SEC-Big 12 Agreement

SEC FootballThe SEC and the Big 12 announced an agreement this week that would match their conference champions in a New Year’s Day bowl game starting in 2014...except when it won’t...which should be almost every year.

If the anticipated 4-team national championship playoff decides to invite the top four ranked teams every year (instead of, say, the top four conference champions), it’s hard to imagine that the SEC champ wouldn’t be among them. So this agreement allows for the top teams from the two conferences that are not taking part in the 4-team playoff to meet in this newly-minted bowl game, the site for which has yet to be determined.

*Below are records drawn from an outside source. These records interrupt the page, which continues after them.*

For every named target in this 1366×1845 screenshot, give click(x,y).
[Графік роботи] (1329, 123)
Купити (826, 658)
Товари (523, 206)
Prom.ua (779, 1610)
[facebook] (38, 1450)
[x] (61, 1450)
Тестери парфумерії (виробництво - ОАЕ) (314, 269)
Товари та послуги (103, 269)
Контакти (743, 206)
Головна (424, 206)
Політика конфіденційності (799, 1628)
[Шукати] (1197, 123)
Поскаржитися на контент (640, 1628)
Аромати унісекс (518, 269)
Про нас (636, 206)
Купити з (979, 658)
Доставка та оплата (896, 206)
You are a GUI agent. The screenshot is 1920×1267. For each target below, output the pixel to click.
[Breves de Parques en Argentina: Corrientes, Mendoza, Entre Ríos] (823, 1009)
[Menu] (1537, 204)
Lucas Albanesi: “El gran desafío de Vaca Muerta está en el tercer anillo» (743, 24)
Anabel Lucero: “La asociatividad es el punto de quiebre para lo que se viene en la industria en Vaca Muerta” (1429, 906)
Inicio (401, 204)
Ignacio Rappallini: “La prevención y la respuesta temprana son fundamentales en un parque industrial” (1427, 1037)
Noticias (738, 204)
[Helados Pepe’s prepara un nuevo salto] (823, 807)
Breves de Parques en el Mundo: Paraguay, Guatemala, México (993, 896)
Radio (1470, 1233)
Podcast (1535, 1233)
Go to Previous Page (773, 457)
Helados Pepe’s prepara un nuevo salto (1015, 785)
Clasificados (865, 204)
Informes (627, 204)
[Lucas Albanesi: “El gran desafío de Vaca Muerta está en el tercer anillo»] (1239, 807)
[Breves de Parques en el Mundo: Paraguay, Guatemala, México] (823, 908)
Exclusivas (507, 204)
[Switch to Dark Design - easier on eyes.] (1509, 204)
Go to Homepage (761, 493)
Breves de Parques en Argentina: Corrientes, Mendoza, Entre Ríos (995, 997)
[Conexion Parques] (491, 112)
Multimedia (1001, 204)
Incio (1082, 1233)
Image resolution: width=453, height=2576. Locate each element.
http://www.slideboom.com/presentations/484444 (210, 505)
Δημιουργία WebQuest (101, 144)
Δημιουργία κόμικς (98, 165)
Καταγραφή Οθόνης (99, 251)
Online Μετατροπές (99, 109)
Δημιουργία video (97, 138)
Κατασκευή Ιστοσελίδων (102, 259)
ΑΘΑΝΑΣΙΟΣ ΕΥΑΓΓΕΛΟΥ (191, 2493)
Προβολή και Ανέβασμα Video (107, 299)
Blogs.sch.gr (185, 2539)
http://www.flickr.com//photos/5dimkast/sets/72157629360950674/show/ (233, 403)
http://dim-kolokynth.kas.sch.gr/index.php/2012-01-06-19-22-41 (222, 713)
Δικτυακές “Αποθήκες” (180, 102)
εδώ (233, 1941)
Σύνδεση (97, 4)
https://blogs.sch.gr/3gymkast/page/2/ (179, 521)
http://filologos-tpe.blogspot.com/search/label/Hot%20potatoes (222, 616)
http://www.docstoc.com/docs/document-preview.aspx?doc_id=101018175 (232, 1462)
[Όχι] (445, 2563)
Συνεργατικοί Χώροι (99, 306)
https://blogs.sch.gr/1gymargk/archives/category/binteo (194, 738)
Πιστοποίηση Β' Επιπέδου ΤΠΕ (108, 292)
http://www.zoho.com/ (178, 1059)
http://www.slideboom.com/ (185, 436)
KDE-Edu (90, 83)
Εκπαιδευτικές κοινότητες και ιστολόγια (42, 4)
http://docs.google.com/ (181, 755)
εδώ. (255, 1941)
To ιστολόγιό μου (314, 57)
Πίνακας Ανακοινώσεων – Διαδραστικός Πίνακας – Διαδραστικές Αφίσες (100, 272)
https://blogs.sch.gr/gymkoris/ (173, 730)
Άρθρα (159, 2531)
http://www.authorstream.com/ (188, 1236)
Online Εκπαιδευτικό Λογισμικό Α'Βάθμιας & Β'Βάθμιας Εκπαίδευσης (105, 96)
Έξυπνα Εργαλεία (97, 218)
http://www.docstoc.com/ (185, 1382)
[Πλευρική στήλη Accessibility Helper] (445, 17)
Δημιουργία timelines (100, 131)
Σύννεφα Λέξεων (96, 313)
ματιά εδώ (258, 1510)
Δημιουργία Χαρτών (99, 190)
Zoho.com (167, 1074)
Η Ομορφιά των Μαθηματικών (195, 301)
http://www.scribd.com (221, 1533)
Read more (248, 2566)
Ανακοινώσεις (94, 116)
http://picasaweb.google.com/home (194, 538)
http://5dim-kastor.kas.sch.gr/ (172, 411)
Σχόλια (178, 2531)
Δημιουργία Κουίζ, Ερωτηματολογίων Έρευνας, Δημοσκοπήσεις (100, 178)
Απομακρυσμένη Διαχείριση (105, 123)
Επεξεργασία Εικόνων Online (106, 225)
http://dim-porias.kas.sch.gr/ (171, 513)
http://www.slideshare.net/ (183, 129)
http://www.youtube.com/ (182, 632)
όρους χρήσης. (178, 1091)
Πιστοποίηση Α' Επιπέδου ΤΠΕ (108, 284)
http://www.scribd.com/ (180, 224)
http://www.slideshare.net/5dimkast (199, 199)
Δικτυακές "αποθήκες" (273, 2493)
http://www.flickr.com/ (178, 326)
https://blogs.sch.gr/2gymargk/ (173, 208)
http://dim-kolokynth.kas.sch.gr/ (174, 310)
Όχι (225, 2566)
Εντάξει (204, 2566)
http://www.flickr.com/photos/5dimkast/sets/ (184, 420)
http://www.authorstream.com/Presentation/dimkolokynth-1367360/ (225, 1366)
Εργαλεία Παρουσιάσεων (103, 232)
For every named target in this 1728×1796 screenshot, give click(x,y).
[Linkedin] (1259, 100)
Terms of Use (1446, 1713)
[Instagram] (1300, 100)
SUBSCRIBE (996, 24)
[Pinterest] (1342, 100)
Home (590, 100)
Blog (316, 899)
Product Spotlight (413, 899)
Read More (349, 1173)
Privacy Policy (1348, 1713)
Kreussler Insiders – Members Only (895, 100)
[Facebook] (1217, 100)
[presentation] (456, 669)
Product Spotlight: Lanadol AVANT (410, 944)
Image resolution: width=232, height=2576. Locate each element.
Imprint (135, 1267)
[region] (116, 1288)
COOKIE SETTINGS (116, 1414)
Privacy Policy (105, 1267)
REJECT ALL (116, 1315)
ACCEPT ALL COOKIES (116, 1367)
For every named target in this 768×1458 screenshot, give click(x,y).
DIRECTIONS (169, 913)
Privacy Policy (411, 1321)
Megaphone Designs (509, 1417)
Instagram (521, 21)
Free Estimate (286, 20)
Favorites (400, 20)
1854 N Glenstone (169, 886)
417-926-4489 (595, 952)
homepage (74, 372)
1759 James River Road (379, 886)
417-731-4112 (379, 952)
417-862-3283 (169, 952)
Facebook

What the agreement really does is mimic the arrangement that the other two major conferences, the Big Ten and the PAC-12, have with the Rose Bowl. Yahoo’s Dan Wetzel mocked the Big Ten’s attachment to the Rose Bowl in an amusing column this week, and it does appear that Big Ten commissioner Jim Delany gave up on the idea of home field sites for playoff semi-finals rather than abandon the conference’s longstanding relationship with Pasadena. To be fair to Delany, it’s not at all clear that he could have prevailed on the idea of home field sites against the tide of opinion trending toward using traditional bowl game sites for the semi-final games.

For my money, any sacred tradition of PAC-10 vs. Big Ten was wrung from the Rose Bowl once and for all the day TCU played in it. But that’s another column for another day.

This new arrangement with the SEC-Big 12 has some observers saying it will hasten the formation of the four 16-team “superconferences”, with the football powers left in the lesser conferences (principally the ACC and Big East) and the other outliers like Notre Dame and Boise State, now having to scramble to affiliate with one or the other of the big boys if they hope to ever get a spot in the coming playoff.